***** Artículo

Aunque
los soberanistas catalanes se empeñan en decir en público que el “procés” va
bien y sigue adelante, es evidente que las fuerzas les empiezan a flaquear. Eso
sí, en el Parlament se aprueban periódicamente mociones de desobediencia al
Tribunal Constitucional, a la legalidad vigente o al sursuncorda, tanto da, la
cuestión es epatar, aunque la verdad es que esas iniciativas parlamentarias no
tienen ninguna consecuencia real. En estas circunstancias, no es casualidad que
expresiones como declaración unilateral de independencia o estructuras de
estado que durante un tiempo se han utilizado a troche y moche, poco a poco se
van dejando de escuchar -y como se dice ahora-, hemos retrocedido una pantalla
y se vuelve a hablar de “derecho a decidir”.
Derecho
a decidir que, por cierto, nadie sabe, realmente, que quiere decir. De hecho,
es un sucedáneo del derecho de autodeterminación qué si existe, pero no es de
aplicación en Cataluña, cómo dijo, entre otros, en una visita a España el año
pasado, Ban Ki-moon, Secretario General de Naciones Unidas.
Por eso, resulta
sorprendente que buena parte de la sociedad ha aceptado como justo y necesario
el recurso al referéndum para dirimir la cuestión catalana. Tengo la sensación
qué el derecho a decidir viene avalado por una errónea asimilación a la
democracia, haciendo la siguiente lectura simplista: si votar es bueno, el
derecho a decidir es bueno. Eso explicaría que segmentos considerables de la
sociedad se sientan obligados a apoyar el derecho a decidir para no parecer retrógrados
y pasar por poco demócratas.

**********

# Instrucciones:
a) Transcribe el fragmento del artículo sobre el derecho a decidir comprendido entre "Por eso, resulta" y "por poco demócratas.", ambos incluidos.
b) Según el artículo sobre el derecho a decidir, ¿qué cargo ocupaba Ban Ki-moon?
c) Prosigue la redacción del artículo sobre el derecho a decidir a partir de donde termina.

***** Material extraído

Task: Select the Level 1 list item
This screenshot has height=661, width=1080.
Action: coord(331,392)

**********
***** Material extraído

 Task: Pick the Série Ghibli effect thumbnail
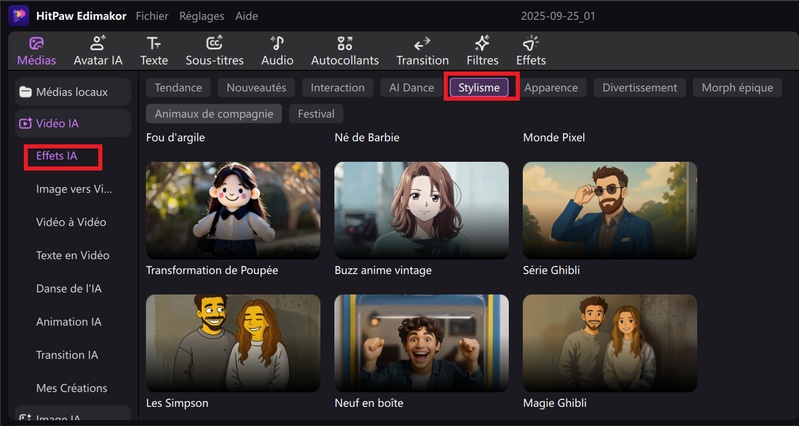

**********

# Resultados por tarea:
a)
Por eso, resulta
sorprendente que buena parte de la sociedad ha aceptado como justo y necesario
el recurso al referéndum para dirimir la cuestión catalana. Tengo la sensación
qué el derecho a decidir viene avalado por una errónea asimilación a la
democracia, haciendo la siguiente lectura simplista: si votar es bueno, el
derecho a decidir es bueno. Eso explicaría que segmentos considerables de la
sociedad se sientan obligados a apoyar el derecho a decidir para no parecer retrógrados
y pasar por poco demócratas.

b) Secretario General de Naciones Unidas.

c)
Debemos
admitir que los secesionistas han planteado el asunto con suma habilidad:
Cataluña es una nación y por tanto tiene derecho a la autodeterminación, y se
deslizan sibilinamente hacia el terreno de la democracia. Y en ese ámbito el
derecho a decidir no se debe negar porque nadie puede impedir que la gente
escoja su destino. Se podría afirmar que éste es el núcleo duro de su
argumentario.
Sin entrar en tecnicismos jurídicos -no es éste el
lugar más apropiado-, lo primero que
sorprende es que quiera hacerse la consulta de manera unilateral. Olvidan que
en Escocia se negoció casi hasta la extenuación para llegar a un acuerdo. Y eso
es necesario para dar garantías democráticas a un plebiscito. En una consulta
debe ser condición indispensable que las diversas opciones puedan ser
claramente debatidas, y eso no sucede en Cataluña, Aquí en los medios de
comunicación públicos y en los subvencionados se cultiva sin ningún rubor el
pensamiento único.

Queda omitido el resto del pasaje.